CAMDEN COUNTY, N.C. (WAVY) — After weeks of controversy, the Camden County Board of Education has decided a teacher accused of making racist statements will keep her job.
The alleged racist comment happened in early October. Two students came forward and said they heard Cynthia Ramsey say if she only had ten days to live, she would kill all black people.
Ramsey, a math teacher, was suspended for two weeks from the high school, but appealed her suspension and was allowed back in the classroom.
Superintendent Melvin Hawkins said the board did a thorough investigation, from the time allegations were made.

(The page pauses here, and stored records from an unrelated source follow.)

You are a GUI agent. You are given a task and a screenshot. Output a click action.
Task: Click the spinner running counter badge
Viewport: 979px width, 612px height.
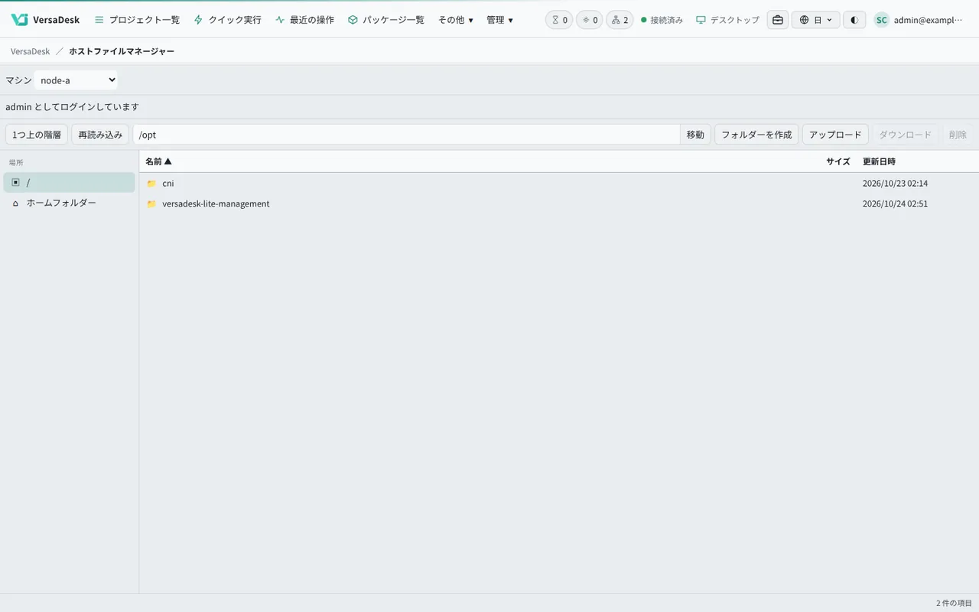click(589, 20)
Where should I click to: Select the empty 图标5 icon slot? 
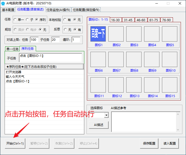pyautogui.click(x=170, y=34)
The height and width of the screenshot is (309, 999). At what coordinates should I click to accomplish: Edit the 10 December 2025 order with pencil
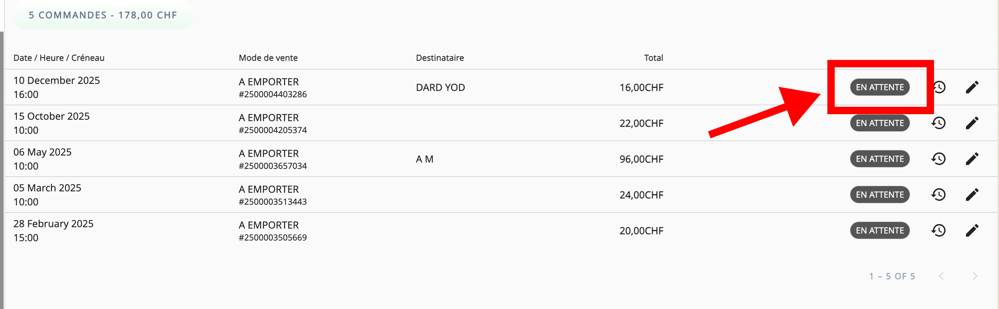(x=972, y=87)
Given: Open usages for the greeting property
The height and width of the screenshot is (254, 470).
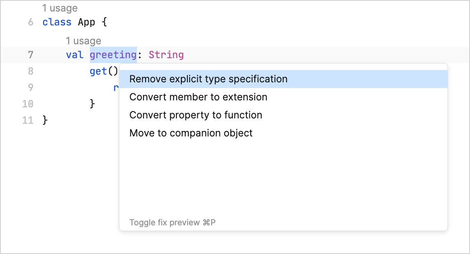Looking at the screenshot, I should 84,41.
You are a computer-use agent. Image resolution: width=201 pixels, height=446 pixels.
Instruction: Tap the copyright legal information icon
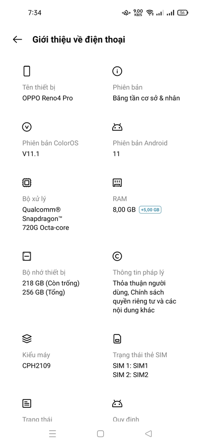117,256
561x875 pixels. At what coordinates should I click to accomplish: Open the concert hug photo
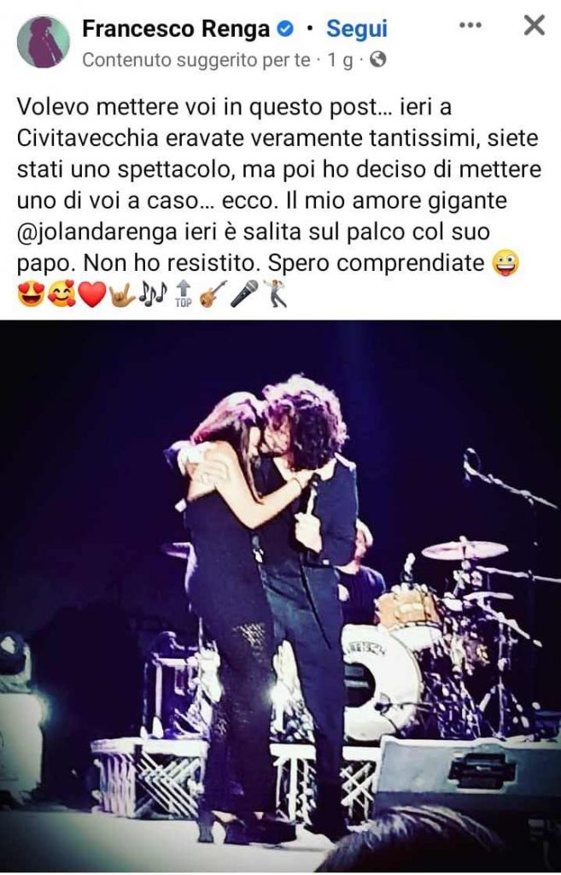click(280, 596)
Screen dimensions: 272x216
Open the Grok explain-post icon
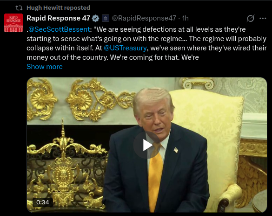coord(251,18)
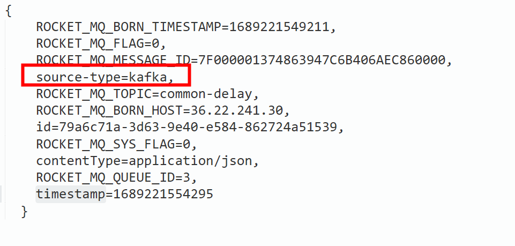Click the ROCKET_MQ_BORN_TIMESTAMP line
This screenshot has width=515, height=246.
pyautogui.click(x=186, y=27)
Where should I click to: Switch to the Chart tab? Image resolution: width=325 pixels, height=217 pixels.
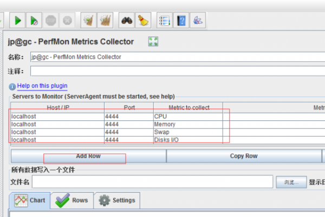30,200
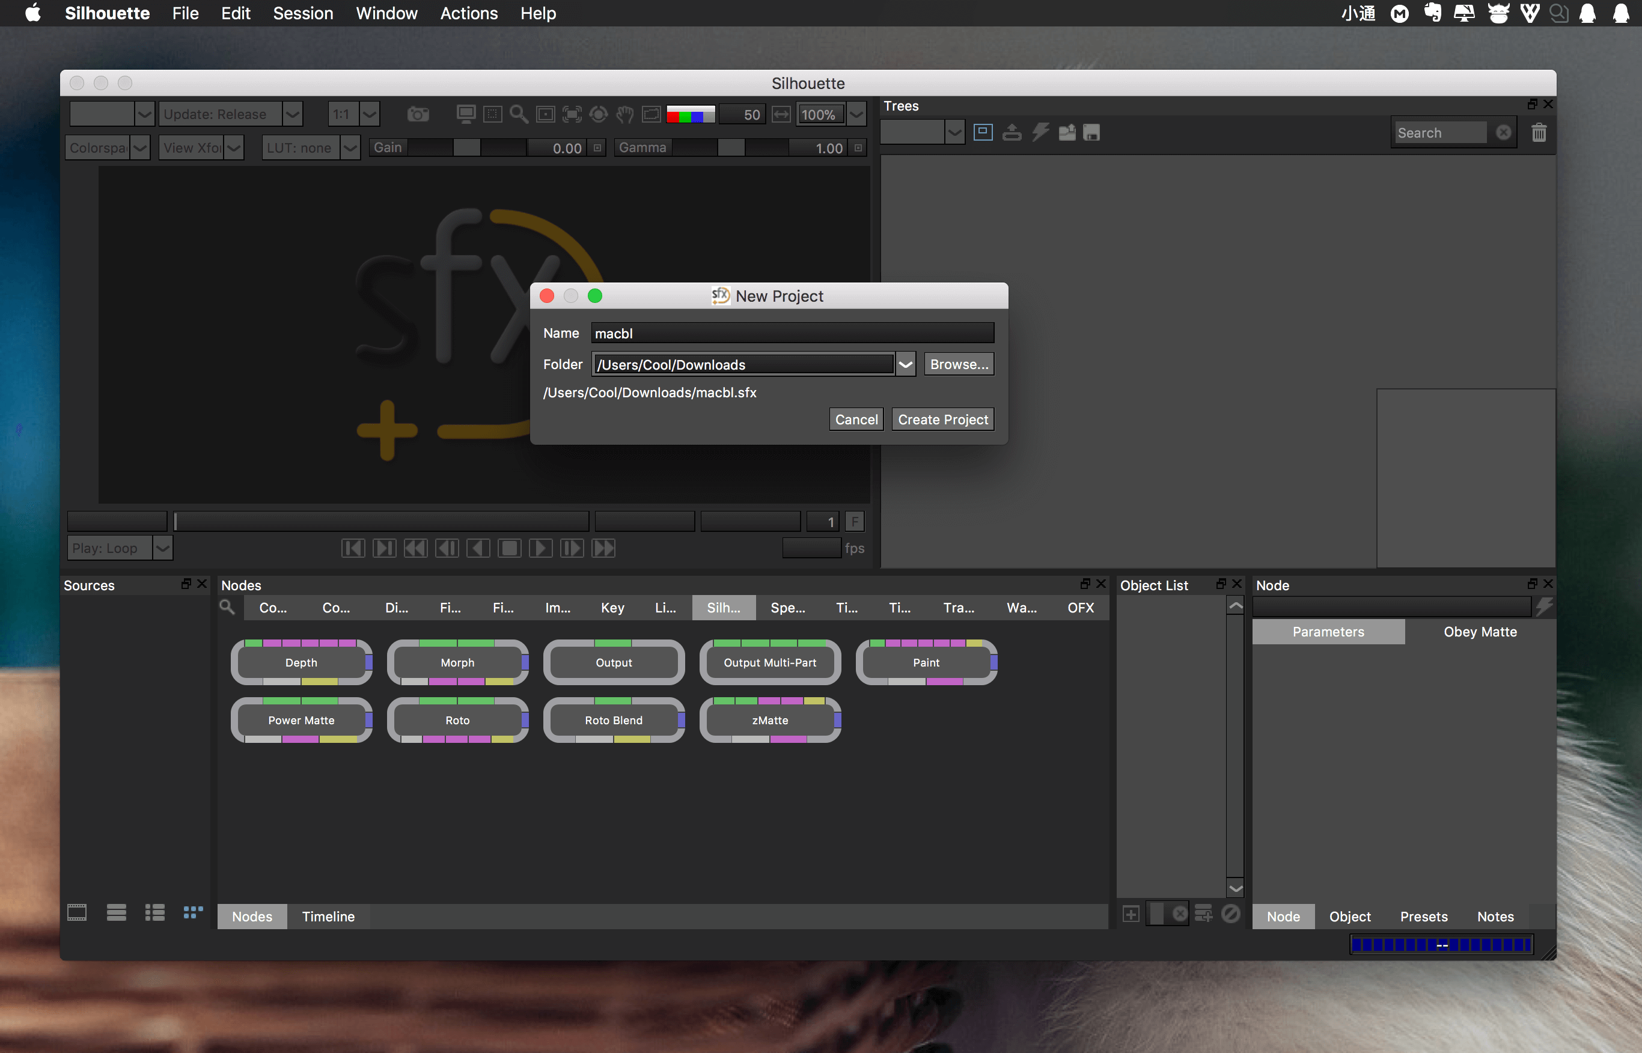Click the Output Multi-Part node

769,662
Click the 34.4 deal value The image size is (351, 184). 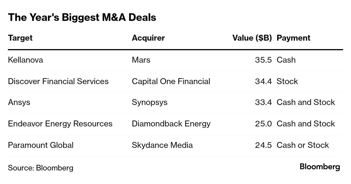(x=263, y=81)
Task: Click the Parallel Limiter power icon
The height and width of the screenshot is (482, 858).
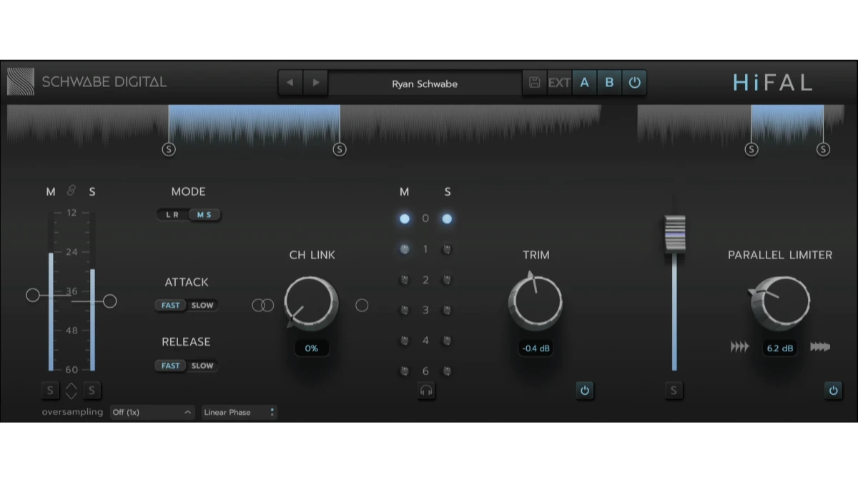Action: tap(833, 391)
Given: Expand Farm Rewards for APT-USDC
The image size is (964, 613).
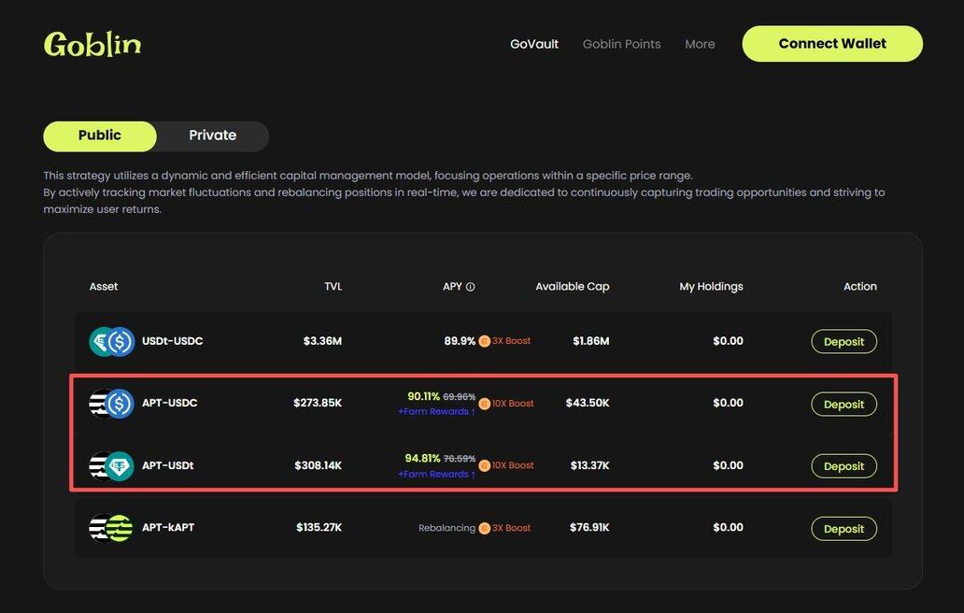Looking at the screenshot, I should pos(436,412).
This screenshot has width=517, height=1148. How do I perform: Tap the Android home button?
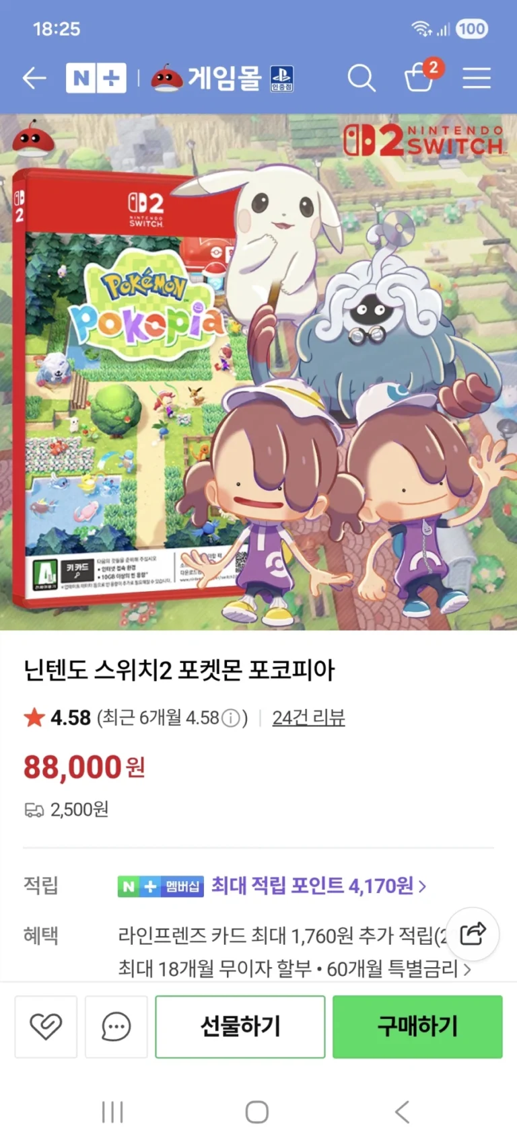click(x=257, y=1112)
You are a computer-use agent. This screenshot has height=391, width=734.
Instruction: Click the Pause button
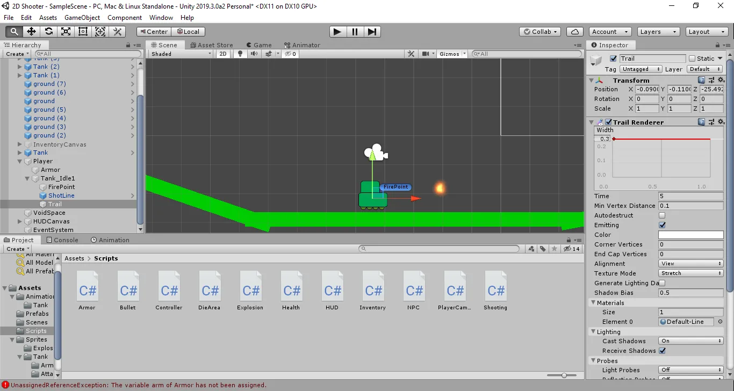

“Based on the findings from the investigation by Camden County schools, there was not enough evidence to confirm this allegation,” Hawkins read in a statement during Thursday night’s meeting. “Further, it was determined at no time did Mrs. Ramsey threaten any Camden County student or staff member. Therefore grounds for recommendation of dismal do not exist.”
There were seven students in the classroom when the alleged comments were made. 10 On Your Side spoke with three of the girls, who claimed they never heard Ramsey say the racist remarks. Ramsey also denied making the comments.
“You use the kangaroo court to come to a decision,” said Kevin Lightly from the Camden County NAACP. “You have approximately seven children involved. You do a preliminary investigation, they say one thing. You do your final investigation and they say a different thing. Two students’ stories remain the same throughout. You basically said the two students lied.”
Kimberley Ashcraft’s daughter was one of the students who said she heard the comment.
“I’m appalled,” Ashcraft said Thursday night, after the superintendent’s announcement. “I don’t even know what to say.”
Camden County Sheriff Tony Perry investigated the incident and sent his findings to the district attorney’s office, which determined no charges will be filed.
Ashcraft showed 10 On Your Side a copy of Perry’s investigation. In it, one student told investigators she heard Ramsey say something about “10 days to live,” but didn’t hear anything after that. A lieutenant even wrote that after interviewing the kids in the class and Ramsey, he believed there was truth to the allegations.
“I wanted to give them the opportunity to do the right thing, and they failed,” Ashcraft said. “They failed not only just my children, they failed this school and the entire community. It not okay.”
Hawkins would not take any questions about the decision. He did say Ramsey would be suspended for three unpaid days because the board determined Ramsey was talking about her personal matters with the students — topics they said should not have been discussed in the classroom. Hawkins did not know when that suspension would begin.
The board did say more action could be taken, if new information surfaces.
Local NAACP members told 10 On Your Side this is far from over. They plan to bring the state NAACP in to investigate the decision.